Genetically Encoded Oligomerization for Protein‐Based Lighting Devices

Abstract

AbstractImplementing proteins in optoelectronics represents a fresh idea toward a sustainable new class of materials with bio‐functions that can replace environmentally unfriendly and/or toxic components without losing device performance. However, their native activity (fluorescence, catalysis, and so on) is easily lost under device fabrication/operation as non‐native environments (organic solvents, organic/inorganic interfaces, and so on) and severe stress (temperature, irradiation, and so on) are involved. Herein, a gift bow genetically‐encoded macro‐oligomerization strategy is showcased to promote protein–protein solid interaction enabling i) high versatility with arbitrary proteins, ii) straightforward electrostatic driven control of the macro‐oligomer size by ionic strength, and iii) stabilities over months in pure organic solvents and stress scenarios, allowing to integrate them into classical water‐free polymer‐based materials/components for optoelectronics.
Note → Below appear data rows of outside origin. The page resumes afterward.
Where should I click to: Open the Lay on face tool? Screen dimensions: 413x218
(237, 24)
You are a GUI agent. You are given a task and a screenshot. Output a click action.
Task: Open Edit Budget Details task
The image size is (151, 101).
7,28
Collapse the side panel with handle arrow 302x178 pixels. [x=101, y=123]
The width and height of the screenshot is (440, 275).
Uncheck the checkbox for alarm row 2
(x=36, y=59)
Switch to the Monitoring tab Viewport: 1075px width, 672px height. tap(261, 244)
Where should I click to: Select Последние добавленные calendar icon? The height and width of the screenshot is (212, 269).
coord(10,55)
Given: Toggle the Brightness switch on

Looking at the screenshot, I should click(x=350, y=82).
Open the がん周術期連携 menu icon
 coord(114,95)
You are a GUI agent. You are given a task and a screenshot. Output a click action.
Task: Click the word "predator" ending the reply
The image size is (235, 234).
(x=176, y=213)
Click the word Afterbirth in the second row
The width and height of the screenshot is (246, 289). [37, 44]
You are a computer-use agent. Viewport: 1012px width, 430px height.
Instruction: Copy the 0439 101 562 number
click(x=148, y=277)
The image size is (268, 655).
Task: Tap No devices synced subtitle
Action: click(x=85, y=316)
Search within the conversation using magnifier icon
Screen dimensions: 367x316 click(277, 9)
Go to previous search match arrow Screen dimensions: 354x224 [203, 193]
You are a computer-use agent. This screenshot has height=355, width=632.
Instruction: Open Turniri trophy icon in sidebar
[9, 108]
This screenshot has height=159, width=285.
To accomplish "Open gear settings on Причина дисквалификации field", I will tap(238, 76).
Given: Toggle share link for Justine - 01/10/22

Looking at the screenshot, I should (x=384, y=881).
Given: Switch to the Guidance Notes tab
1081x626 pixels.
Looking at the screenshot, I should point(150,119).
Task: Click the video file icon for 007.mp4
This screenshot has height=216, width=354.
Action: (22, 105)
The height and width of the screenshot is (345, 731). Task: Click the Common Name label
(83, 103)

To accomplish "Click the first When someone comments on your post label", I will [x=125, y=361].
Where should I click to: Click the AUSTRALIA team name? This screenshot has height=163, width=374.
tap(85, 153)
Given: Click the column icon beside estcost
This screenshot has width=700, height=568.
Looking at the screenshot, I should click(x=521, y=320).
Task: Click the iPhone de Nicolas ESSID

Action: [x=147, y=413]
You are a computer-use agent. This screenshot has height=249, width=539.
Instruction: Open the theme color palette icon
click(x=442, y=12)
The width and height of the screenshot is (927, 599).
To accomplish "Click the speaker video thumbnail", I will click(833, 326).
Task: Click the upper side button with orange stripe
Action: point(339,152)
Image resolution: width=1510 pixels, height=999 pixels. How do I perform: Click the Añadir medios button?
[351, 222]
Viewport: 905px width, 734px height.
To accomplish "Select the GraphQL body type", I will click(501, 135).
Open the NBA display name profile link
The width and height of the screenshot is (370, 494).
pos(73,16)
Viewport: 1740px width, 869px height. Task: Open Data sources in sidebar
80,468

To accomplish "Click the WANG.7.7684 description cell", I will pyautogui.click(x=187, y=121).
Indeed, rainbow‐/white‐emitting protein‐based light‐emitting diodes are fabricated, attesting a first‐class performance compared to those with their respective native proteins: significantly enhanced device stabilities from a few minutes up to 100 h keeping device efficiency at high power driving conditions. Thus, the oligomerization concept is a solid bridge between biological systems and materials/components to meet expectations in bio‐optoelectronics, in general, and lighting schemes, in particular.